Beware! Three Early Songs is a song cycle for voice and piano composed by Benjamin Britten and set to texts by Herbert Asquith, Robert Burns and Henry Wadsworth Longfellow.

"Beware!" and "O that I had ne'er been Married" were composed in 1922, and are considered examples of Britten's juvenilia, as they were composed at the age of 10. "Epitaph: The Clerk", is a setting of the first verse of the poem "The Volunteer" by Herbert Asquith. It was composed in 1926. The pieces were revised in 1968 and published in 1985. Britten mistakenly believed that "Epitaph: The Clerk" was written by Walter de la Mare when he was revising Tit for Tat, his setting of five pieces by De La Mare, in 1968. The pieces were compiled into this collection by Britten when he was reviving Tit for Tat and Five Walztes (sic), two early compositions from 1926. Rudyard Kipling's "Fuzzy Wuzzy", composed between 1922 and 1923, was revised at the same time, but remains unpublished.

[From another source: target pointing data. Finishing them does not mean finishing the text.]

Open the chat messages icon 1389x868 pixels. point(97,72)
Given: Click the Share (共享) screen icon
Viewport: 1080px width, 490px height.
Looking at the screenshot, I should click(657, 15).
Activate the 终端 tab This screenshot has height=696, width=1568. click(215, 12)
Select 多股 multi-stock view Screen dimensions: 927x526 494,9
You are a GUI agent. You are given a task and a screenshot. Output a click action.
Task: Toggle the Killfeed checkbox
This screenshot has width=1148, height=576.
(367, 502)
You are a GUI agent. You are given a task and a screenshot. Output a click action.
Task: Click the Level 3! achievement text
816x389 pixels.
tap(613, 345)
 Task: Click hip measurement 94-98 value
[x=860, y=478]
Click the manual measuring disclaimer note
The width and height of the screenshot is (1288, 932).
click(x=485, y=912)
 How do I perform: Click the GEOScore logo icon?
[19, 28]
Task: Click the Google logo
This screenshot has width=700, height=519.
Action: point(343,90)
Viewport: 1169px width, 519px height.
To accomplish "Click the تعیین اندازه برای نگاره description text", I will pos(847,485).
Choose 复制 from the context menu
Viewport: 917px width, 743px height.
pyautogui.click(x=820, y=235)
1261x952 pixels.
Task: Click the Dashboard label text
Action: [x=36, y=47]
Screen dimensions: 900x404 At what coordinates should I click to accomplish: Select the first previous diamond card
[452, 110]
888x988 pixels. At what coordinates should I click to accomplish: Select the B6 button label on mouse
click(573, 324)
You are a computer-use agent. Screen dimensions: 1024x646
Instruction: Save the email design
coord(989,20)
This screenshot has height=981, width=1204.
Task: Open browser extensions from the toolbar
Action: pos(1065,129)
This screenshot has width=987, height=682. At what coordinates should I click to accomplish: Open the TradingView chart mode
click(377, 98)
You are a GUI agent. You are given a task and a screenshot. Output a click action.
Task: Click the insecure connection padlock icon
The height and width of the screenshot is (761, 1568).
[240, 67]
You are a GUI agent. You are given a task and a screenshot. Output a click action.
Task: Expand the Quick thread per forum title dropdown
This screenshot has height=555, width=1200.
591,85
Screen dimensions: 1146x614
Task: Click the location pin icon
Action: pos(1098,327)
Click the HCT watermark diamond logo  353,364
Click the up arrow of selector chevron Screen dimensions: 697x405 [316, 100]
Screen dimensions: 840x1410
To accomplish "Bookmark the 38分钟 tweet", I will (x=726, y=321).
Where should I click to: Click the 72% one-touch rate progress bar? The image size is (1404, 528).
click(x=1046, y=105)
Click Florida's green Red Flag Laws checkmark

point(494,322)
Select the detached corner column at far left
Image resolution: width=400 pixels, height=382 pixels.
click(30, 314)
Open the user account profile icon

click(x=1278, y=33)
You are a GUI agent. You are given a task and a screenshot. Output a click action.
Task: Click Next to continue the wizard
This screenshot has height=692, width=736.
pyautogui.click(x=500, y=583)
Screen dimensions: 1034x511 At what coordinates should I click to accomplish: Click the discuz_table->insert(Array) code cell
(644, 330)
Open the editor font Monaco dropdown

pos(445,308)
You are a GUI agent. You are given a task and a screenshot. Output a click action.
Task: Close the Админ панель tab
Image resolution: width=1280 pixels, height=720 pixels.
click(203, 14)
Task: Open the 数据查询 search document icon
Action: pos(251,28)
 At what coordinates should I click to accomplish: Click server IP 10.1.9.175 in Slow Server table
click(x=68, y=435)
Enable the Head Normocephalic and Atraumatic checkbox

Britten's biographer, David Matthews, wrote of "Beware" and "O that I had ne'er been Married" that it was "a little disconcerting to find the texts of both of these songs are warnings against women". Graham Johnson wrote that of Beware that for an 8 or 9-year-old "to write music that is this direct, this aware of the vocal line and potential of the human voice is almost a Mozartian feat".

"O that I had ne'er been Married" was performed by Peter Pears with accompaniment from pianist Roger Vignoles on a Thames Television broadcast from the Britten Pears Foundation on 29 November 1976, though pre-recorded on 20 May that year.

==Songs==
The songs are:
1. "Beware"
2. "O that I had ne'er been Married"
3. "Epitaph: The Clerk"

A complete performance takes about 3 minutes.